Returns a correlation-style matrix.
"""
n_cols = len(columns)
matrix = np.zeros((n_cols, n_cols))
for i, col1 in enumerate(columns):
for j, col2 in enumerate(columns):
if i == j:
matrix[i, j] = 1.0
elif i < j:
# Create contingency table
contingency = pd.crosstab(df[col1], df[col2])
v = association(contingency.values, method="cramer")
matrix[i, j] = v
matrix[j, i] = v
return pd.DataFrame(matrix, index=columns, columns=columns)
# Calculate association matrix
categorical_cols = ['age_group', 'education', 'income_bracket', 'satisfaction']
v_matrix = calculate_cramers_v_matrix(data, categorical_cols)
print("Cramér's V Association Matrix:")
print(v_matrix.round(3))
print()
# Detailed analysis of strongest association
print("Detailed Analysis: Education vs Income")
contingency = pd.crosstab(data['education'], data['income_bracket'])
print("\nContingency Table:")
print(contingency)
chi2, p_value, dof, expected = chi2_contingency(contingency)
v = association(contingency.values, method="cramer")
print(f"\nChi-square: {chi2:.2f}")
print(f"P-value: {p_value:.4f}")
print(f"Cramér's V: {v:.4f}")
# Visualize the association matrix
plt.figure(figsize=(10, 8))
mask = np.triu(np.ones_like(v_matrix, dtype=bool), k=1)
sns.heatmap(
v_matrix,
annot=True,
fmt='.3f',
cmap='Blues',
vmin=0,
vmax=1,
mask=mask,
square=True,
linewidths=0.5
)
plt.title("Cramér's V Association Matrix\n(0 = no association, 1 = perfect association)")
plt.tight_layout()
plt.savefig('cramers_v_heatmap.png', dpi=150)
plt.show()
This produces a heatmap showing association strength between all variable pairs, making it easy to identify which categorical variables are related.
Interpreting Results and Best Practices
Here are widely-used guidelines for interpreting Cramér’s V:
| Value | Interpretation |
|---|---|
| 0.00 - 0.10 | Negligible |
| 0.10 - 0.20 | Weak |
| 0.20 - 0.40 | Moderate |
| 0.40 - 0.60 | Relatively strong |
| 0.60 - 0.80 | Strong |
| 0.80 - 1.00 | Very strong |
These thresholds are rules of thumb, not hard boundaries.
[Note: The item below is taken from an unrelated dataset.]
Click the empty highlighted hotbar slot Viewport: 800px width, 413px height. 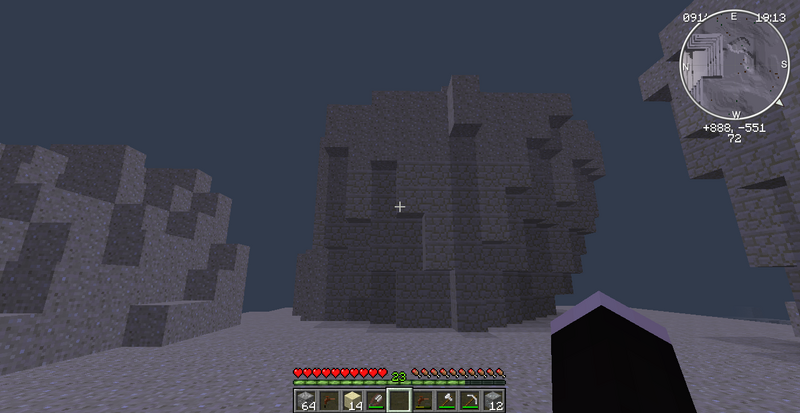point(400,401)
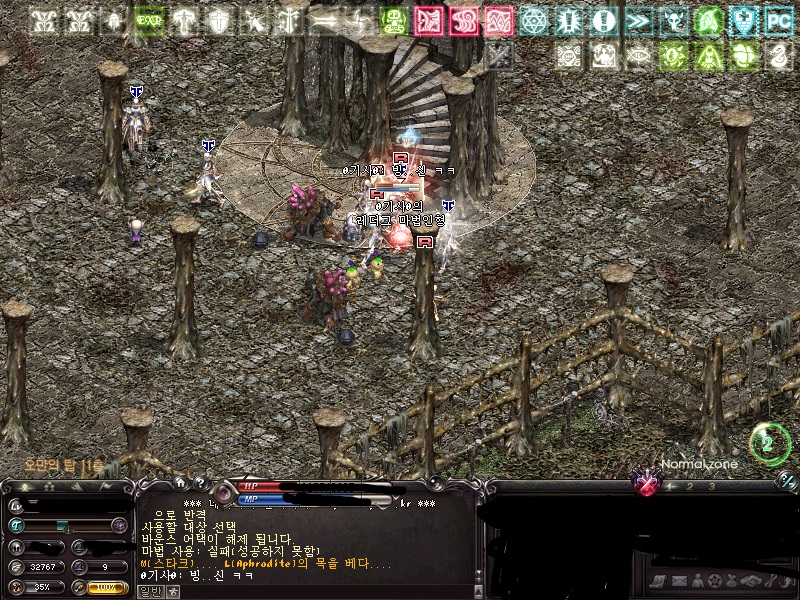Click the green EXP buff icon
Viewport: 800px width, 600px height.
(x=150, y=20)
Context matters—a V of 0.15 might be meaningful in social science research but trivial in a controlled experiment.
Common pitfalls to avoid:
-
Ignoring sample size: Always report n alongside Cramér’s V. A V of 0.5 with n=30 is far less reliable than V of 0.3 with n=1000.
-
Sparse tables: When many cells have expected frequencies below 5, chi-square (and thus Cramér’s V) becomes unreliable. Consider collapsing categories or using Fisher’s exact test for small tables.
-
Confusing association with causation: Cramér’s V measures association, not causal relationships. A strong V between ice cream sales and drowning deaths doesn’t mean ice cream causes drowning.
-
Comparing across studies without context: A V of 0.25 in a 2×2 table means something different than in a 10×10 table. The maximum achievable V depends on the marginal distributions.
When Cramér’s V isn’t appropriate, consider these alternatives: Goodman and Kruskal’s lambda for asymmetric associations, uncertainty coefficient for information-theoretic interpretation, or polychoric correlation when your ordinal categories represent an underlying continuous variable.